*Texte fourni*.
▬▬▬▬▬▬▬▬▬▬

Du 17 au 22 mars se tient à La Haye le 2e Forum mondial pour l’eau (avec, notamment, une conférence ministérielle) organisé par le gouvernement néerlandais à l’initiative du Conseil mondial de l’eau (CME). Plusieurs milliers de personnes sont attendues. Il faut bien savoir ce qu’est ce CME mis en place en 1994 avec l’aide de la Banque mondiale, de certains gouvernements (France, Pays-Bas, Canada...) et d’entreprises (telle Suez-Lyonnaise des eaux). En 1996 il se donna comme but de définir une « vision mondiale de l’eau » à long terme, devant servir de base d’analyses et de propositions pour une « politique mondiale de l’eau » dont la Banque mondiale (BM) s’est faite, ces dernières années (1), la promotrice, avec l’accord et la collaboration de l’ensemble des organisations de la famille des Nations unies directement concernées. Pour réaliser cet objectif, la Banque mondiale a également soutenu, à peu près à la même époque, la création du Global Water Partnership (GWP) ou « Partenariat global sur l’eau » dont la tâche est de favoriser le rapprochement entre autorités publiques et investisseurs privés.
L’or bleu du XXIe siècle

Les travaux du CME et du GWP n’ayant pas donné entière satisfaction, entre autres en raison de leur manque de coordination, en août 1998 est créée la Commission mondiale pour l’eau au XXIe siècle, pour marquer l’urgence de faire avancer la fameuse « vision mondiale ». A cette fin, la Commission a lancé une vaste consultation internationale sur une nouvelle version de la « Vision 2020 » (2), et a chargé le GWP d’accompagner ladite « vision » par un travail à finalité opérationnelle intitulé « Un cadre pour l’action ». La « vision » et le « cadre » en question sont présentés à La Haye. Les participants à la conférence ministérielle (plus de cent pays seront représentés) sont censés approuver une déclaration qui devrait assurer la légitimité de la « politique mondiale de l’eau » pour les quinze à vingt années à venir.

▬▬▬▬▬▬▬▬▬▬

(Enregistrements du jeu de données)
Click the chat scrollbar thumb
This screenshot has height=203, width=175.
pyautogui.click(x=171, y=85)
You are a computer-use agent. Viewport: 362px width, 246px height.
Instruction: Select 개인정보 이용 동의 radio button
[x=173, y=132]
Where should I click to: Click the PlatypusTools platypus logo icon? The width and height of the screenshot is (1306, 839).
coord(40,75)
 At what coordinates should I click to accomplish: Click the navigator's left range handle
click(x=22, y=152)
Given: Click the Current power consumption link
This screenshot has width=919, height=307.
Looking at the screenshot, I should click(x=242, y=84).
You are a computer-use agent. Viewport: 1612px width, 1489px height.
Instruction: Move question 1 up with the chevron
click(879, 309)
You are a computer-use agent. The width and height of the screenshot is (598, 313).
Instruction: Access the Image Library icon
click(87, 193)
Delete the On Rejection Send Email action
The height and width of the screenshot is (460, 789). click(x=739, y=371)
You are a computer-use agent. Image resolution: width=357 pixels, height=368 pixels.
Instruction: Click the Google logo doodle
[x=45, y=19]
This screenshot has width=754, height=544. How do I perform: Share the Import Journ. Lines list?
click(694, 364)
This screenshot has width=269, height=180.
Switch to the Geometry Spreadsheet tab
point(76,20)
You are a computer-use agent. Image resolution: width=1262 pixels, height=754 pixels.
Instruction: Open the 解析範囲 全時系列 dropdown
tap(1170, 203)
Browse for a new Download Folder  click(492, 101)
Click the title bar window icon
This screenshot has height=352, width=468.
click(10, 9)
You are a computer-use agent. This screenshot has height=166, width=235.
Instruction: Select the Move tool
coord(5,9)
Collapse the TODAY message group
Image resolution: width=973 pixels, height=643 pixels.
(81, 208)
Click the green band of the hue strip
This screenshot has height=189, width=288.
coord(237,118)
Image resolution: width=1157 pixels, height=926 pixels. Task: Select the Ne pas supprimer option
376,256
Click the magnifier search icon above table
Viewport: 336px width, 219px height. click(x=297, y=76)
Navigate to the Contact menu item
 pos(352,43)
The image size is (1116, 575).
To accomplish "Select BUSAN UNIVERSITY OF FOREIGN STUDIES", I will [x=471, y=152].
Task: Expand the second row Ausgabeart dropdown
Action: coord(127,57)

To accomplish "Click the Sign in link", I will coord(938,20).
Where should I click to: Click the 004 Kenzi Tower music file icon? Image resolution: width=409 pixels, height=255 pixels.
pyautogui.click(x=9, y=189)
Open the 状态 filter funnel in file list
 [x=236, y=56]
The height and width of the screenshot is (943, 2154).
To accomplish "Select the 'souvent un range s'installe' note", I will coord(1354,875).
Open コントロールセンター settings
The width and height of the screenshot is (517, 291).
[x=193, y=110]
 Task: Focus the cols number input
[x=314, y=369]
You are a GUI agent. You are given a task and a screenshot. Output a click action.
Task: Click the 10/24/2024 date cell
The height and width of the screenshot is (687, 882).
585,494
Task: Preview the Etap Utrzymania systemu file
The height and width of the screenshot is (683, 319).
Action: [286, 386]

▬▬▬▬▬▬▬▬▬▬

*Objectifs*.
A) Selon le texte sur le Forum mondial de l'eau, en quelle année le Conseil mondial de l'eau a-t-il été mis en place ?
B) Recopiez mot pour mot les lignes du listing, en commençant par celle qui contient « Image resolution: width=1157 » et en continuant jusqu'à la fin du listing.
Le texte et le listing sont deux documents indépendants.

*Résultats attendus*.
A) En 1994.

B)
Image resolution: width=1157 pixels, height=926 pixels. Task: Select the Ne pas supprimer option
376,256
Click the magnifier search icon above table
Viewport: 336px width, 219px height. click(x=297, y=76)
Navigate to the Contact menu item
 pos(352,43)
The image size is (1116, 575).
To accomplish "Select BUSAN UNIVERSITY OF FOREIGN STUDIES", I will [x=471, y=152].
Task: Expand the second row Ausgabeart dropdown
Action: coord(127,57)

To accomplish "Click the Sign in link", I will coord(938,20).
Where should I click to: Click the 004 Kenzi Tower music file icon? Image resolution: width=409 pixels, height=255 pixels.
pyautogui.click(x=9, y=189)
Open the 状态 filter funnel in file list
 [x=236, y=56]
The height and width of the screenshot is (943, 2154).
To accomplish "Select the 'souvent un range s'installe' note", I will coord(1354,875).
Open コントロールセンター settings
The width and height of the screenshot is (517, 291).
[x=193, y=110]
 Task: Focus the cols number input
[x=314, y=369]
You are a GUI agent. You are given a task and a screenshot. Output a click action.
Task: Click the 10/24/2024 date cell
The height and width of the screenshot is (687, 882).
585,494
Task: Preview the Etap Utrzymania systemu file
The height and width of the screenshot is (683, 319).
Action: [286, 386]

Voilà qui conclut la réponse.